» **What is required**: Resume the text on magnetism and Earth's magnetosphere, picking up right after its last sentence.

» **Extracted text**:
=-=-=
What is magnetism? How does Earth create a magnetosphere? What effect does the magnetosphere have on the planet?
The magnet on the left is a horseshoe magnet. As you can see, it can pick up paper clips. It has a magnetic field because it has domains in the metal where the electron spins are aligned.
The magnet on the right is an electromagnet. It has a magnetic field that arises because of the current in the wire wrapped around the nail. Moving electric charges create a magnetic field.
The nail wrapped with insulated copper wire only acts as a magnet when the electric current flows through the wire. The motion of electrons in the wire creates the magnetic field.
Here we see iron filings suspended in oil. Again, the electromagnet only exerts a magnetic field on the filings when the current is on.
Earth has a liquid metallic outer core that is rapidly spinning. The motion of the charged particles in the outer core create a magnetic field that envelops the Earth, called a magnetosphere. The magnetosphere is not spherical like a ball. It would be shaped something more like this if it were not for outside influences.
Material streaming off the Sun creates a solar wind, consisting mostly of photons, protons and electrons. The solar wind pushes against Earth's magnetosphere, changing its shape.
Just as the motion of charged particles creates a magnetic field, a magnetic field affects the trajectories of charged particles. Earth's magnetosphere deflects charged particles such as protons and electrons. Protons from the Sun and elsewhere in outer space can be traveling extremely fast, and can be very hazardous to living organisms. Cosmic rays made of these rapidly moving particles can be detrimental to living tissue. Our magnetosphere largely protects us from these affects.
Occasionally, the Sun ejects a large blast of plasma from its surface, called a coronal mass ejection (CME). Usually this plasma is directed away from Earth, but sometimes we do happen to lie in its path.
This animation from NASA's Goddard Space Flight Center illustrates what happens when a coronal mass ejection collides with Earth. Earth's magnetosphere largely deflects the CME but becomes very elongated and can reconnect along the magnetic field lines. The reconnection can cause large displays of the Aurora Borealis and Aurora Australis. Coronal mass ejections can also be hazardous for satellites and their sensitive electronics.
=-=-=
(Item-finding rows)

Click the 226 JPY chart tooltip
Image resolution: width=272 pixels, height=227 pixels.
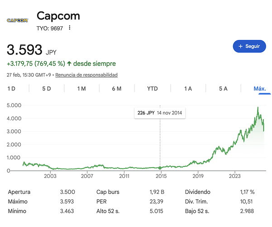tap(160, 113)
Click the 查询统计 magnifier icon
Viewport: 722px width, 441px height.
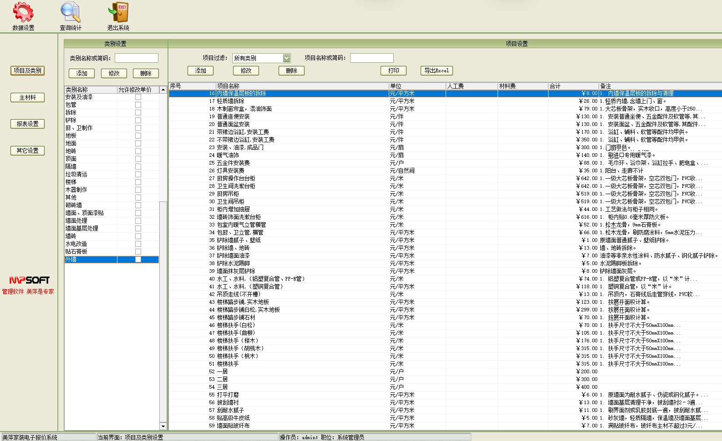point(71,13)
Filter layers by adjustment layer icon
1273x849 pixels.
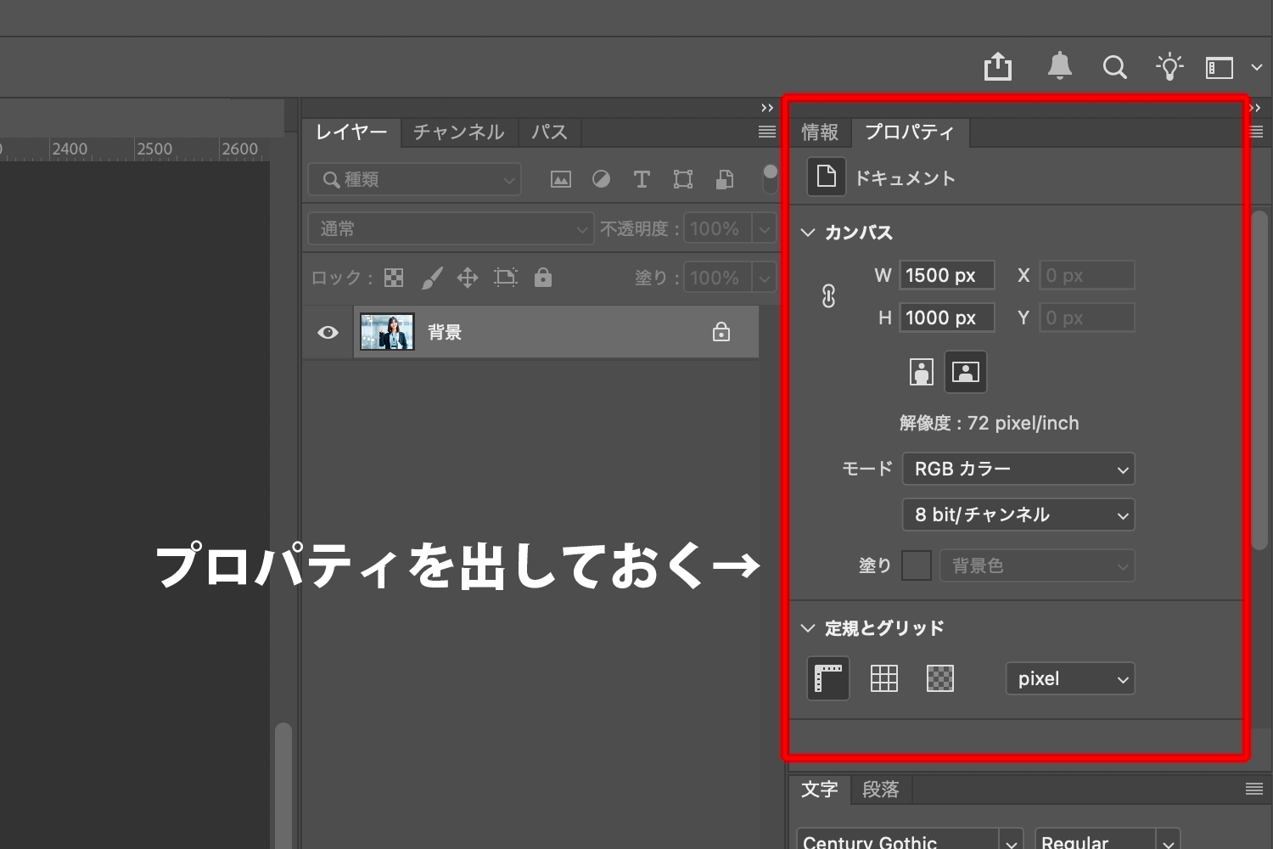(601, 179)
=-=-=
» **The output**:
The northern lights, or Aurora Borealis, is a phenomenon that occurs when charged particles from the solar wind collide with atoms in the atmosphere. The collisions cause electrons in the atmospheric gas to become excited, and then emit photons as they drop back down to ground state.
Various colors are attributed to the different kinds of gas present at different altitudes. The most common colors are green and yellow, caused by collisions with oxygen atoms in the atmosphere. Collisions with nitrogen atoms can result in red, violet and occasionally, blue auroras.
The effect is most often seen in upper latitudes, where the magnetic field lines channel the charged solar particles toward the magnetic pole. A similar phenomenon is seen around the south pole, called Aurora Australis.
The aurora can also be seen from space. Here is some video from the International Space Station showing the Aurora Borealis from above. This view makes it easier to see the stratification of colors with the height of the atmosphere.
In the simplest model, we approximate Earth's magnetic field as a simple field, similar to a bar magnet, with a North pole and South pole. But in reality, Earth's magnetic field is much more complex. The image above shows the strength of the magnetic field, using data taken by NASA satellites. What's more, the field is constantly changing. The North magnetic pole shifts over a hundred miles per year, and the speed at which it shifts appears to be increasing.
Earth's magnetic field is not static; it changes over time. Most notably, Earth's magnetic field undergoes oscillations where the north magnetic pole and south magnetic pole switch positions. A similar phenomenon is seen in the Sun, undergoing a complete cycle about every 22 years.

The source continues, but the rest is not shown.